The Book Hive's top 10 books of 2019
Whether you're looking for a gift or a good read for yourself, there's something for everyone in The Book Hive's top ten books of 2019.

Shame on Me  by Tessa McWatt

This is an astounding book. Part memoir, part cultural investigation into the notion of ‘race’, part family history. The author explores racial stereotypes and the historical significance of the way we look by taking parts of her own mixed race body and assessing them through the prism of colonialism.

New York to California by Jeremy Page

In this beautifully written meditation on landscape and identity Page takes a journey on foot and bicycle from the tiny fenland village of New York to the east coast Norfolk village of California. Extremely funny and often very moving, his trip, with a strange man called Heath and a small dog leads him down many rabbit holes in his memory, and creates an experience both he and the reader is much richer for having experienced.

Turning the Boat for Home by Richard Mabey

Norfolk based Mabey is not only one of the finest nature writers working today, he is simply one of the finest writers. In this collection of essays spanning the more than 40 years of his career we get a sense of what has kept his unique vision of man’s relationship to the natural world around him at the forefront of his work. Masterly and wise, this is a must have for anyone interested in the natural world, and our place in it.

Love by Hanne Orstavik

An intensely gripping and dark short novel from the acclaimed Norwegian writer Orstavik. A mother and her young son play out a strange drama involving several set-pieces of pure horror genre, which lead you to think one thing, before quickly changing course. This is a pin point meditation on two people craving love, and in looking for it losing their way before trying to find a path home.

All About Birds and Insects by Frank Jarvis

Jarvis was a man who lived the later part of his life in Norfolk, where he carried on his personal hobby of drawing birds and writing about them, for himself. Since his death his wife has lovingly transformed these exquisite illustrations into books, and this latest one is a real gem. Birds and Insects is the book he made as a child, showing his extraordinary gifts at a young age, as he drew and noted the wildlife he saw around him. A beautifully produced treasure of a book.

Lanny by Max Porter

Porter’s first book, Grief is the Thing with Feathers heralded the arriving of a dynamic and fascinating new voice in contemporary literature. Lanny reaffirms that; a poetic tale of a small boy, unknowingly in touch with the ghostly spirit of the very landscape his village is part of. Exhilarating and fascinating, this is a tale of mythical proportions set in the chattering streets of a contemporary English community.

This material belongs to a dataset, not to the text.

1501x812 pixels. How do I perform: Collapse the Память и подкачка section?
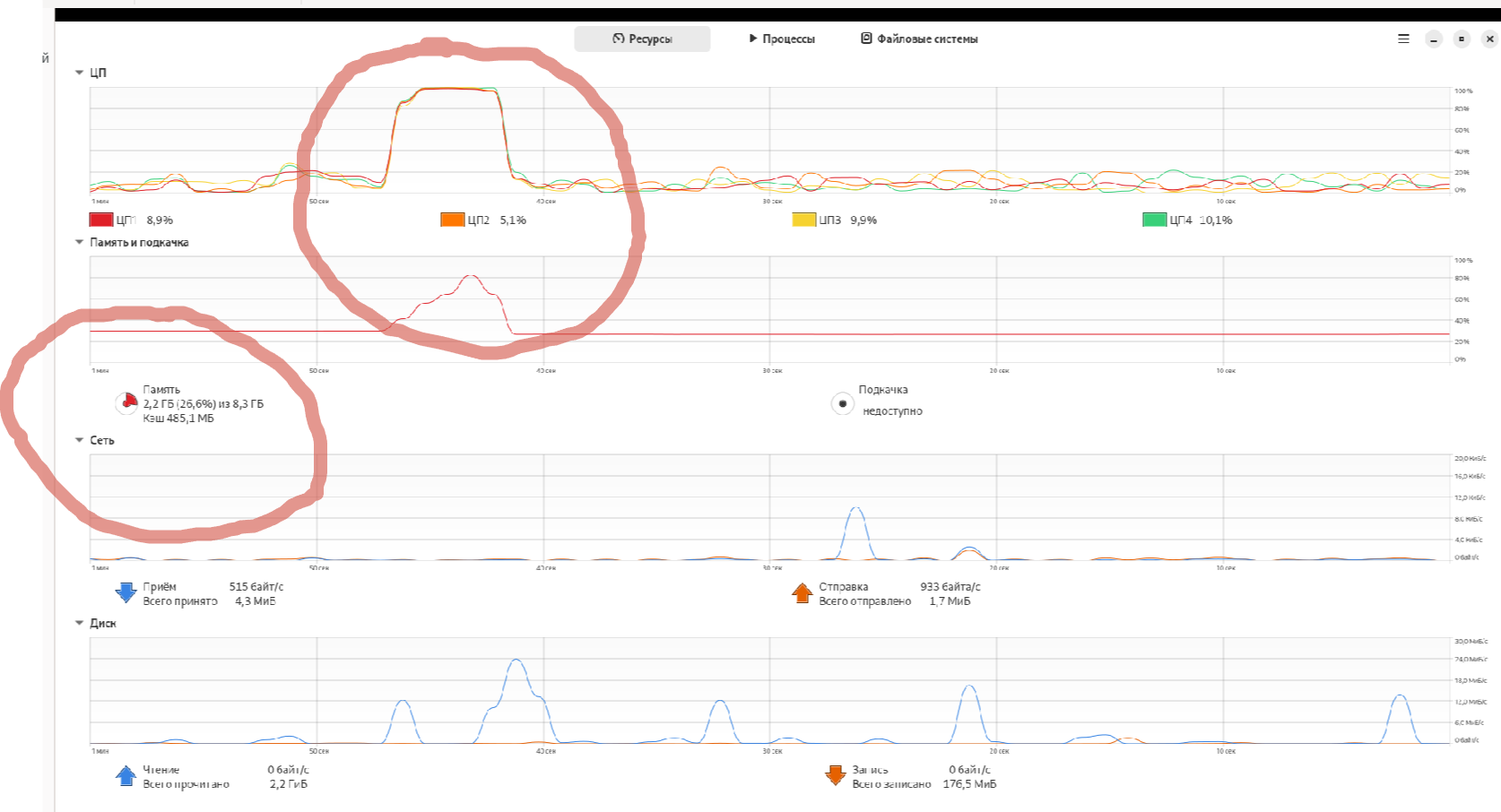(x=80, y=242)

Rivers of Norfolk by Tor Falcon

Armed with a map, an alphabetical list of 38 named ‘Rivers of Norfolk’, a box of chalk pastels and an insatiable curiosity, artist Tor Falcon has followed all of Norfolk’s rivers from source to mouth, making drawings of them. Along the way she has met experts and idiots and everyone in-between, had close encounters with wildlife, and spent a great deal of time in the company of cows. She has become well acquainted with overgrown ditches, sewage works, weirs and mudflats. There are very few places in Norfolk that she didn’t visit in her four-year journey along its rivers, streams and trickles to create this beautiful record of the counties waterways.

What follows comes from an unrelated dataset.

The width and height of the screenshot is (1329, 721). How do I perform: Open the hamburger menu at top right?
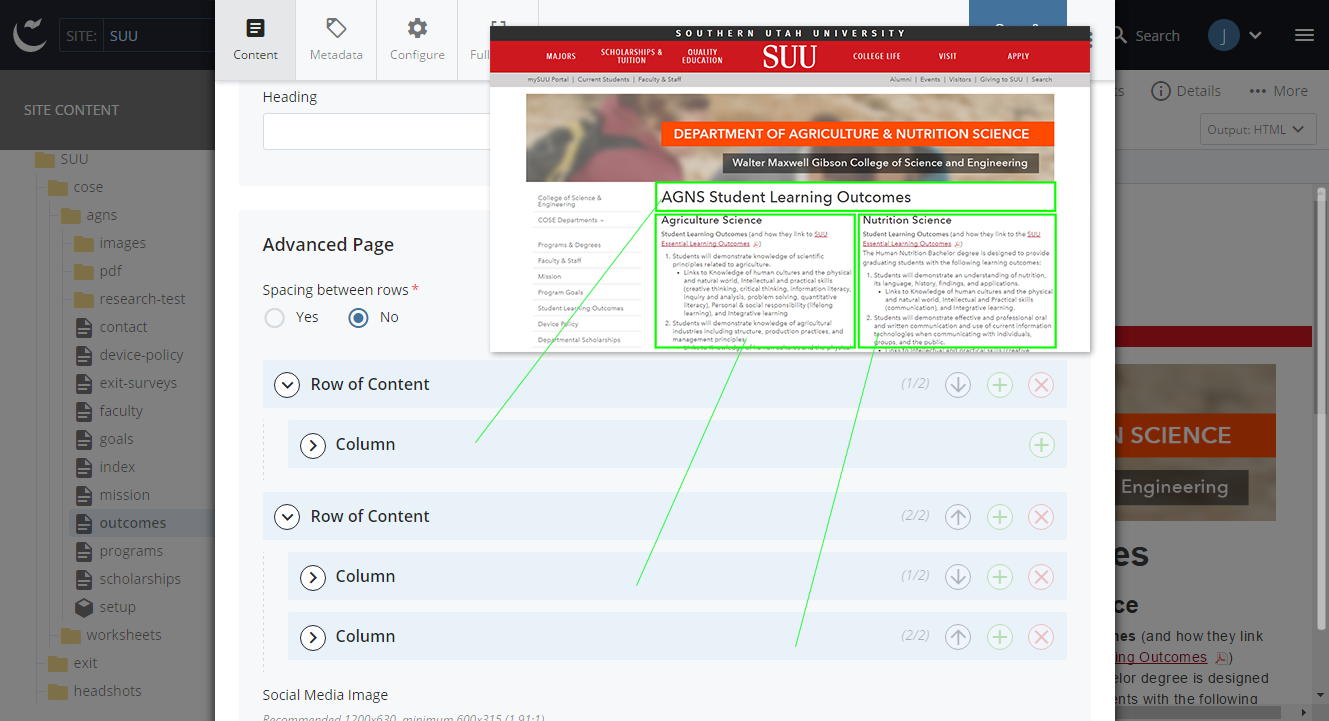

Uki and the Outcasts by Kieran Larwood

The latest instalment in the outstanding Podkin One-ear series of books for children aged 7-11. From the Ice Wastes beyond the Cinder Wall emerges an unlikely hero. Rejected by his village and left to die, young Uki is given life and unique powers by a long-buried spirit from the time of the Ancients. Joined by two other outcasts – a trained assassin who refuses to kill people and a very short rabbit who rides the fastest jerboa on the plains – Uki must capture Valkus, the Spirit of War, before rabbit kind destroys itself in conflict.

Endland by Tim Etchells

This is an extraordinary and unique book. A pull no punches bleak imagining of another world which could be ours, nearly is ours, but thankfully not quite. But maybe, before long… An experiment in prose style that is searingly brilliant, horrific, and very funny. Read these stories from an imagined world so close to ours and thank God it isnt. But choose to ignore the similarities at your peril. This excoriating, wonderful concoction feels almost like a warning…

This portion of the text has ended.